Felipe Moura Brasil - Aceitar premissas de marqueteiros é coisa de militante e inocente útil, não de jornalista.


FHC disse à Jovem Pan que não faria objeção a uma eventual aliança entre PSDB e PT – sim: o PT do mensalão e do petrolão – contra Jair Bolsonaro no segundo turno.

Embora o presidenciável Geraldo Alckmin tenha se apressado a minimizar o desgaste eleitoral, escrevendo no Twitter que “Não tem aliança com o PT, nem com o Bolsonaro, meu compromisso é com você!”, a declaração de FHC, pelo menos em matéria de ideologia, tem coerência. O PSDB é mais próximo do PT que de Bolsonaro.

Além de defender a descriminalização das drogas e do aborto, o próprio FHC declarou em 2005 que o que separa PT e PSDB não é nenhuma diferença ideológica, mas pura e simplesmente a disputa pelo poder – ainda que o ex-presidente tenha amarelado para pedir o impeachment de Lula naquele ano, quando estourou o escândalo do mensalão.

Em 2014, FHC afirmou: “Sou de esquerda, mas ninguém acredita.”

Só não acredita quem caiu na propaganda petista que pintou o PSDB como “direita” só por estar, dentro do campo ideológico esquerdista, à direita do PT.

Privatizar um par de estatais, como Telebras e Vale do Rio Doce, para fazer caixa em tempos de crise não torna ninguém um defensor direitista do liberalismo econômico.

Tanto que o economista Gustavo Franco trocou o PSDB pelo Partido Novo alegando que seu ex-partido hesita em defender ideias pró-mercado ou mesmo as renega.

Há anos, na verdade, líderes tucanos disputam com petistas quem representa a autêntica esquerda.

No segundo turno de 2006, Geraldo Alckmin tentou abertamente superar Lula em esquerdismo, declarando o seguinte:

"Sou mais à esquerda [do que ele] no apreço à democracia e no sentido econômico."

Só mesmo alguém forjado em ambiente esquerdista para considerar que o apreço à democracia cresce conforme o grau de esquerdismo do indivíduo; e para vestir uma jaqueta e um boné com símbolos de estatais, como fez Alckmin na ocasião, a fim de provar que não é “privatista”, como a campanha petista o acusava.

Em 2014, Aécio Neves disse: “Para a direita, não adianta me empurrar que eu não vou.”

No mesmo ano, Danilo Gentili perguntou ao senador tucano Aloysio Nunes: “Quem é mais esquerda: PT ou PSDB?”

Nunes respondeu: “PSDB.”

Em 2015, José Serra, hoje investigado por supostos pagamentos da Odebrecht para suas campanhas, também se disse “mais à esquerda que o PT”, que classificou de “partido de corporações”.

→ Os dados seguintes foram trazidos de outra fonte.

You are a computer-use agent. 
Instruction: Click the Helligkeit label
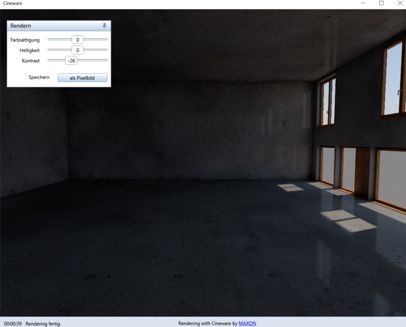30,51
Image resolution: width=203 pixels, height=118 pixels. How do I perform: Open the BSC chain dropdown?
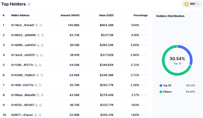click(192, 4)
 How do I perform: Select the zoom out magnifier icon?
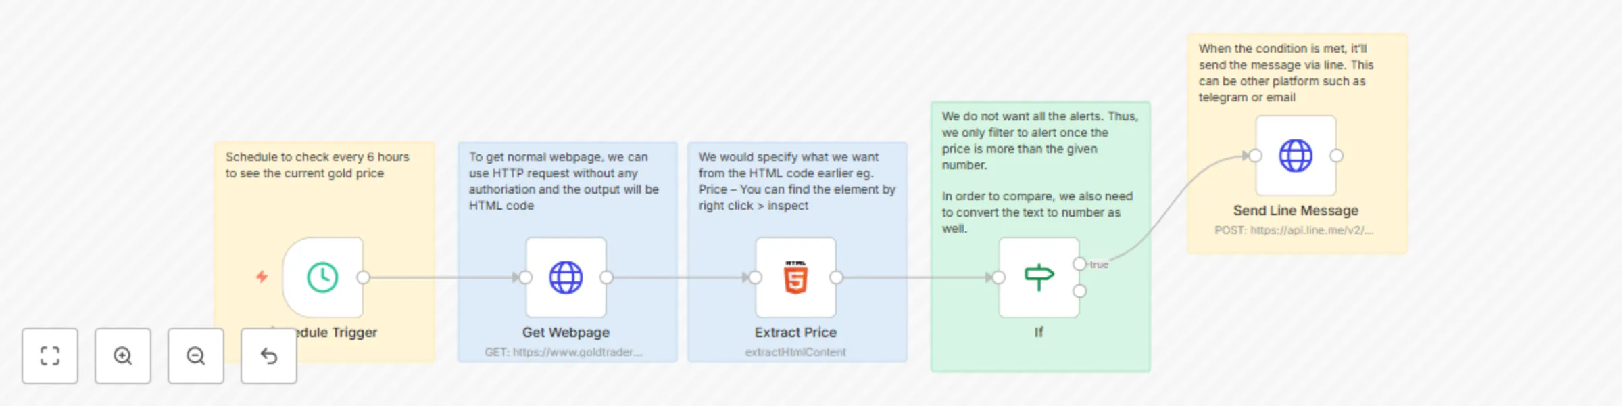pyautogui.click(x=196, y=356)
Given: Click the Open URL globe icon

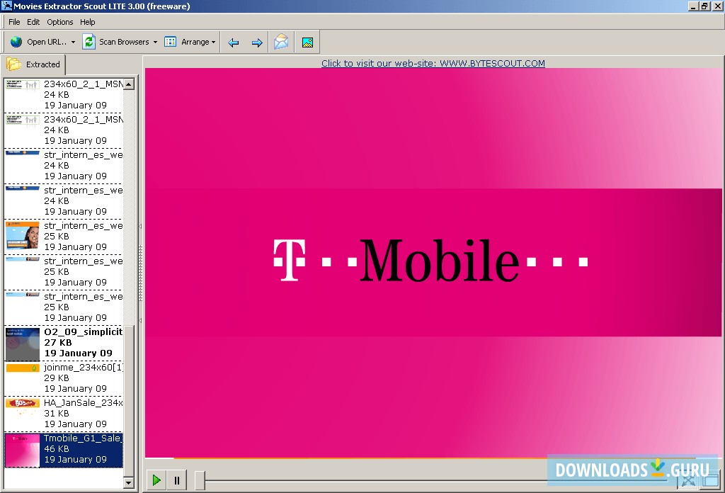Looking at the screenshot, I should point(16,42).
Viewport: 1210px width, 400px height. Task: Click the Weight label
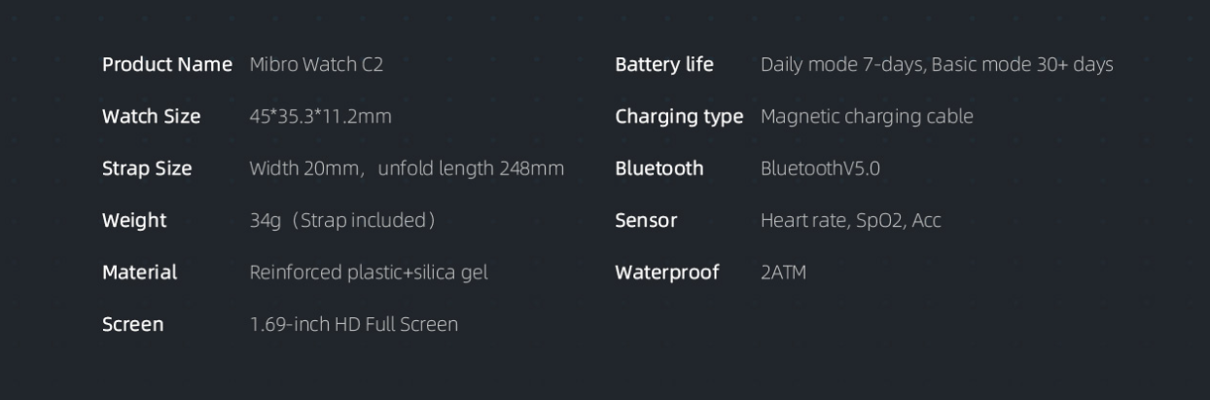(x=134, y=221)
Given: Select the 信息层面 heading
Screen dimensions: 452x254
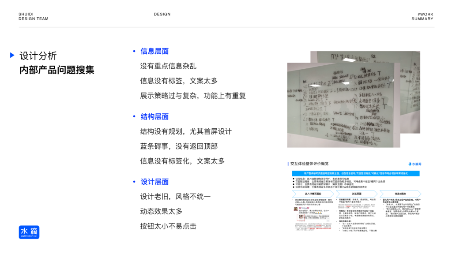Looking at the screenshot, I should (154, 51).
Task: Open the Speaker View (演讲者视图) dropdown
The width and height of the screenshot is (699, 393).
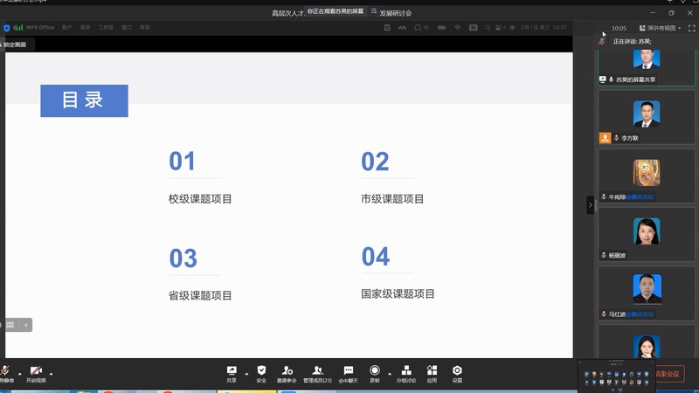Action: coord(660,28)
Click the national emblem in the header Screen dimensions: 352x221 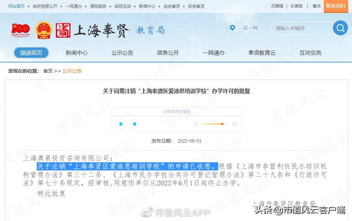click(43, 30)
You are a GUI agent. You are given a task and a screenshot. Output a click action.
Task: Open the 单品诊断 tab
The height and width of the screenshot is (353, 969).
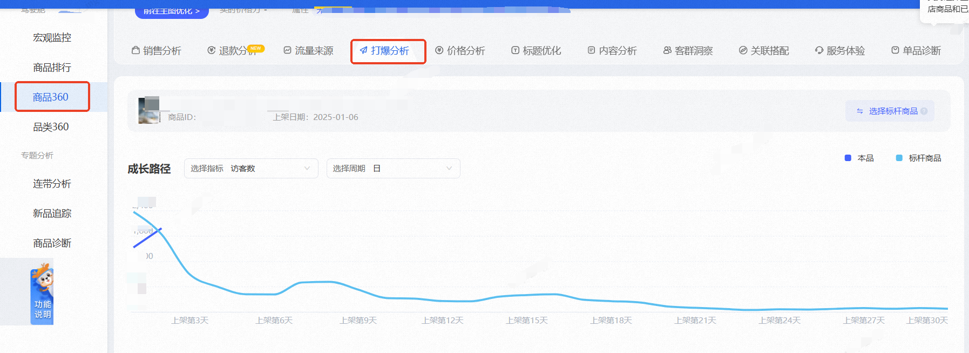[x=916, y=50]
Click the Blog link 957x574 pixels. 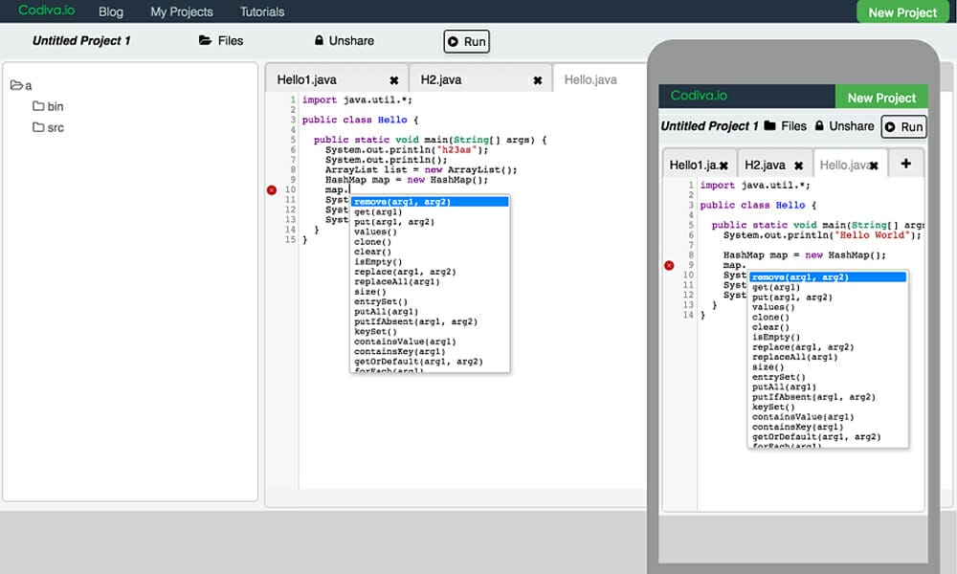pyautogui.click(x=111, y=11)
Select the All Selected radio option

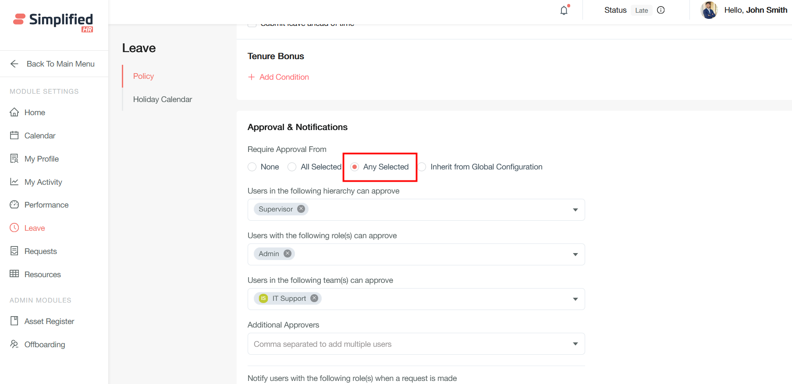click(292, 167)
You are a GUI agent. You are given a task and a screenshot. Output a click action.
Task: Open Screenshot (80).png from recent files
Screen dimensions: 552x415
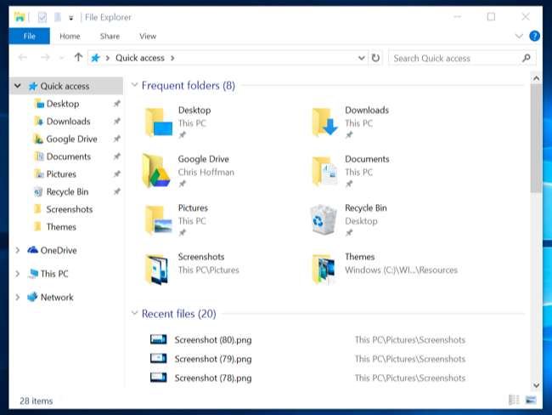pos(212,339)
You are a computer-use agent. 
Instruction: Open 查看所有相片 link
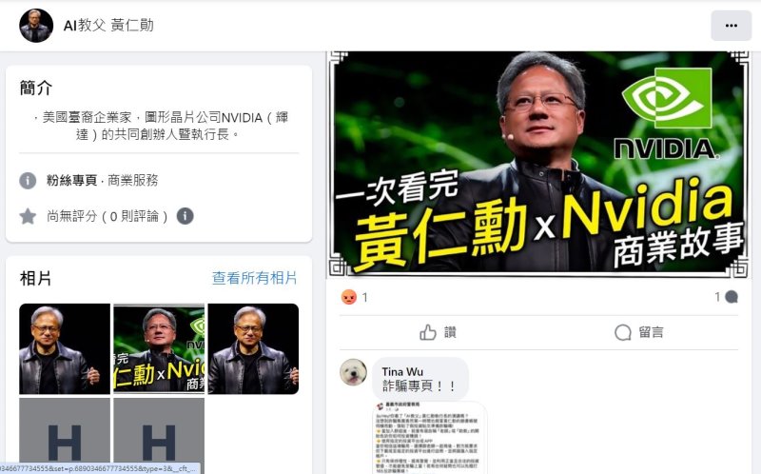tap(254, 278)
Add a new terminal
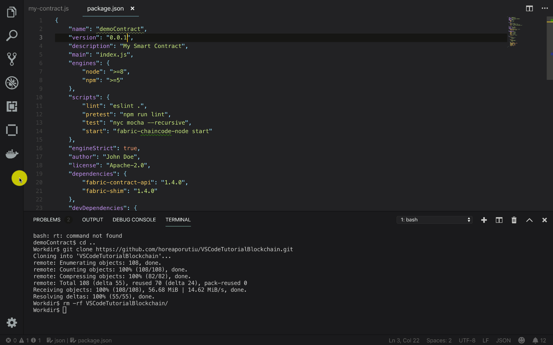Image resolution: width=553 pixels, height=345 pixels. [x=484, y=220]
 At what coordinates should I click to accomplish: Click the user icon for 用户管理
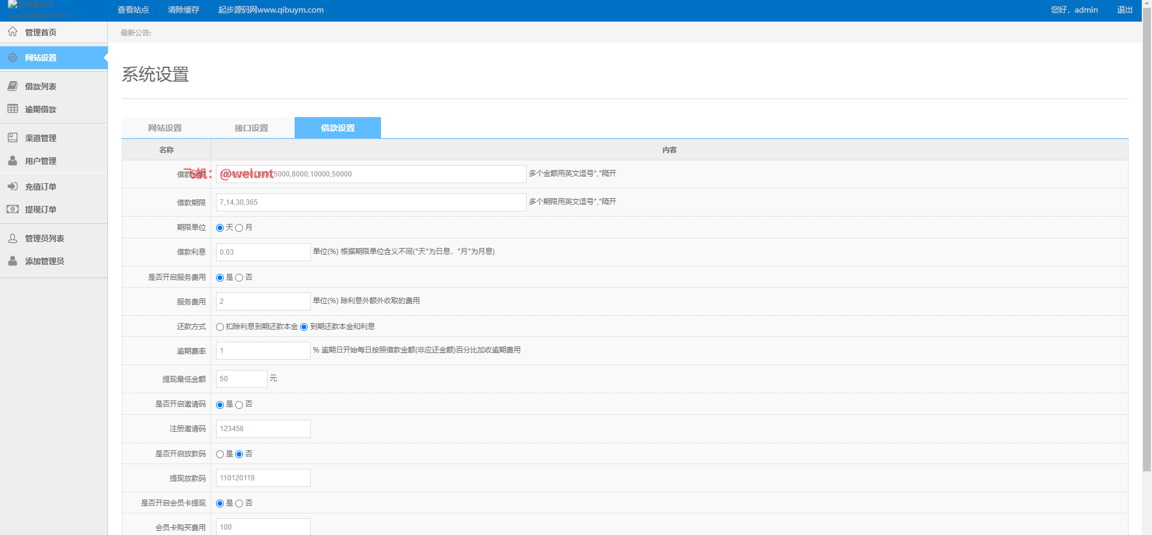click(x=13, y=160)
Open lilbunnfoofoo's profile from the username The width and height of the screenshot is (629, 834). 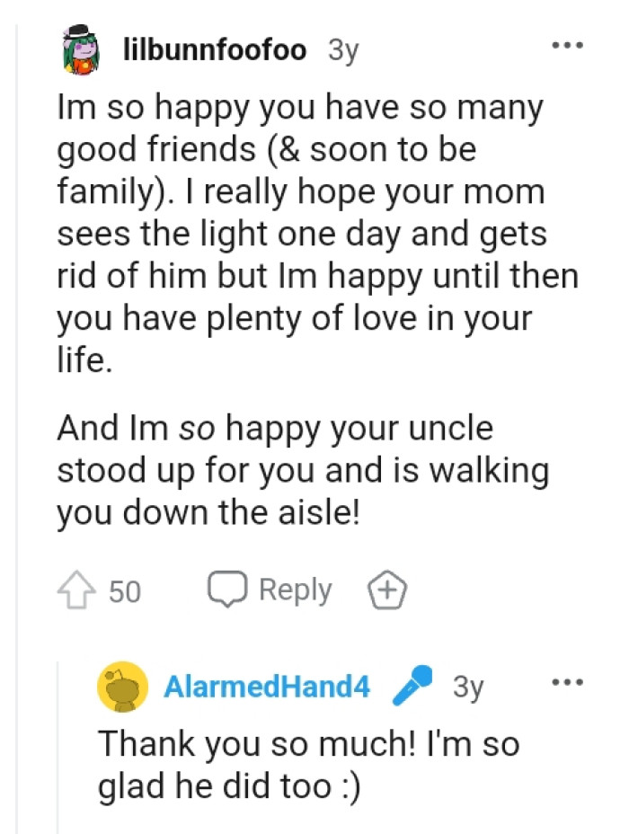pos(216,51)
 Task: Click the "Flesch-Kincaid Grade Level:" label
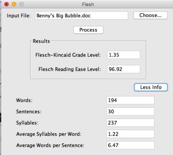tap(68, 55)
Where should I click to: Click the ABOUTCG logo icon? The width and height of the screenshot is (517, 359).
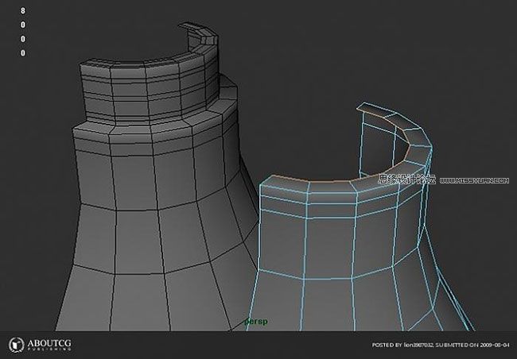pyautogui.click(x=17, y=345)
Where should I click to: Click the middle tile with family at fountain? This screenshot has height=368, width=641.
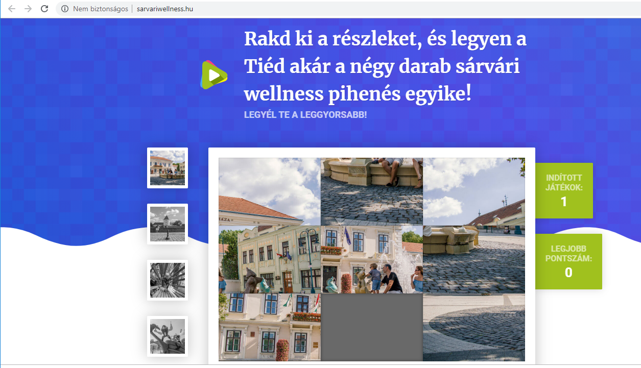pyautogui.click(x=372, y=260)
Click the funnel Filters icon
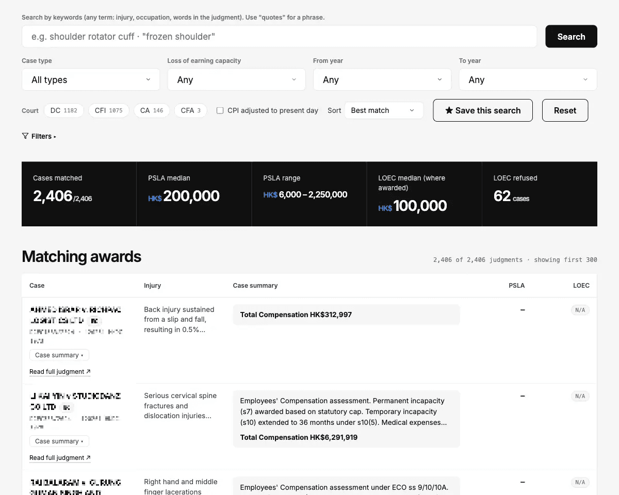The width and height of the screenshot is (619, 495). 25,136
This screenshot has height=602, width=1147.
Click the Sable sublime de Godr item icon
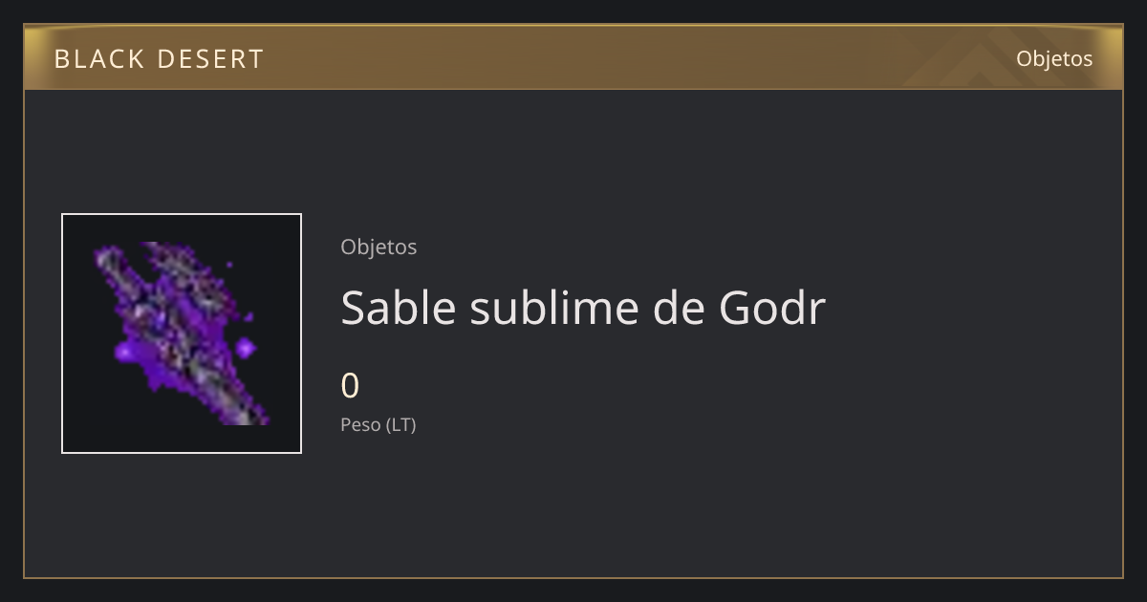182,333

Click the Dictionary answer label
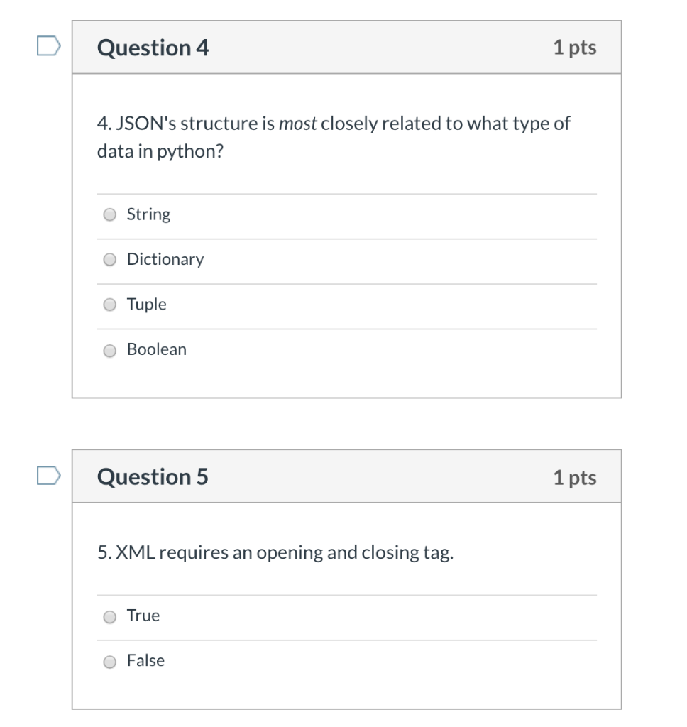point(165,259)
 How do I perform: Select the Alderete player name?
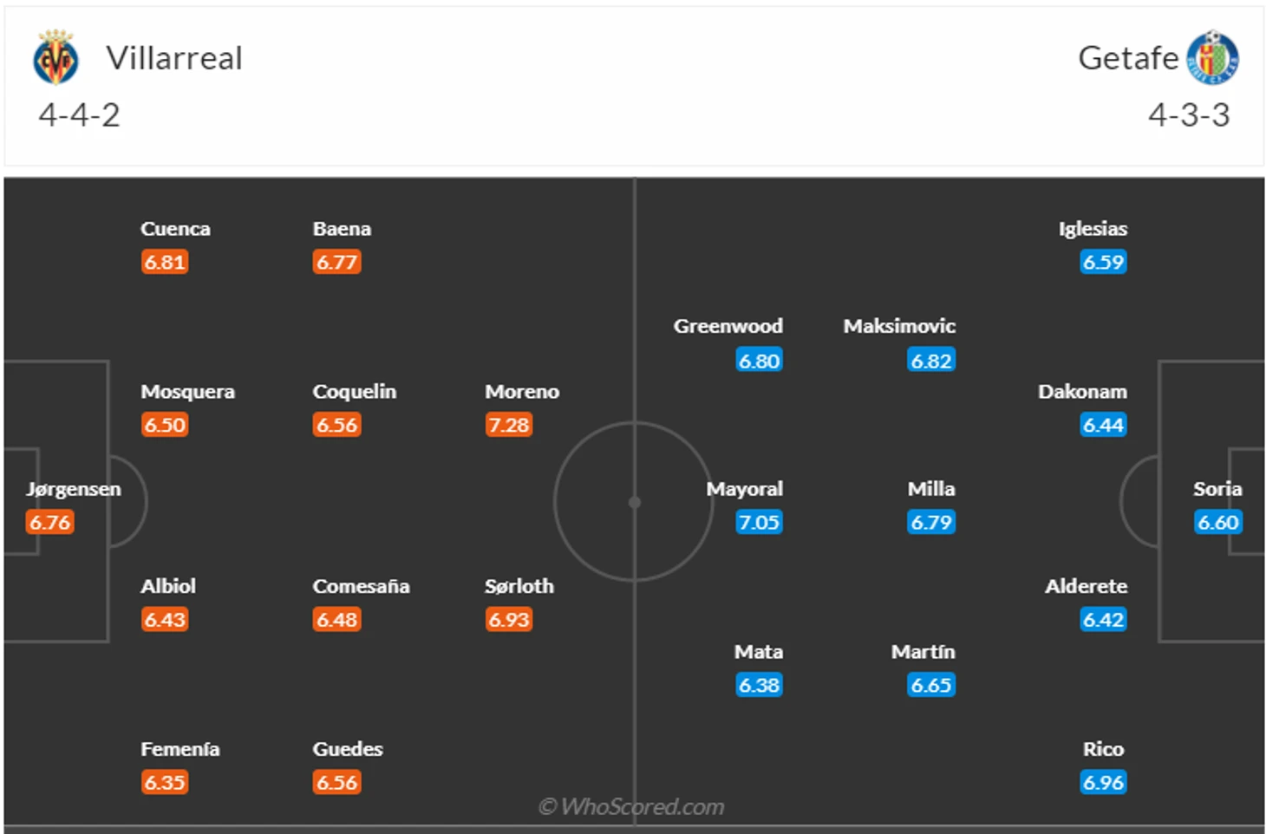1086,586
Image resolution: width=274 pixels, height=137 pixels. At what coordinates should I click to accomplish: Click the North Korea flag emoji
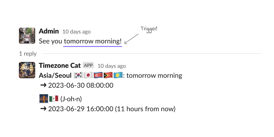click(98, 76)
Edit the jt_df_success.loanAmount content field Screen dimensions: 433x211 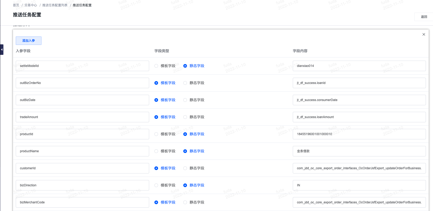[359, 117]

Até outro dia, portanto, toda a cúpula tucana reivindicava publicamente sua credencial esquerdista, inclusive Alckmin, que também responde por supostos pagamentos da Odebrecht para suas campanhas, no caso 10 milhões de reais de caixa dois.

O PSDB se diz de Centro na corrida eleitoral de 2018, mas essa posição avulsa, que busca descolar o partido do recente desgaste da esquerda no país, é tão ou mais recente que o liberalismo professado por Jair Bolsonaro.

O deputado é confrontado diariamente com seu histórico de votações, que indica uma mentalidade estatizante, e responde que evoluiu.

A afetação tucana de neutralidade e moderação entre dois alegados extremos, Lula à esquerda e Bolsonaro à direita, também tem de ser confrontada com o histórico de declarações e atos de Alckmin e da cúpula do PSDB, e com os métodos financeiros e apoios políticos utilizados para chegar ao poder.

Aceitar premissas de marqueteiros é coisa de militante e inocente útil, não de jornalista.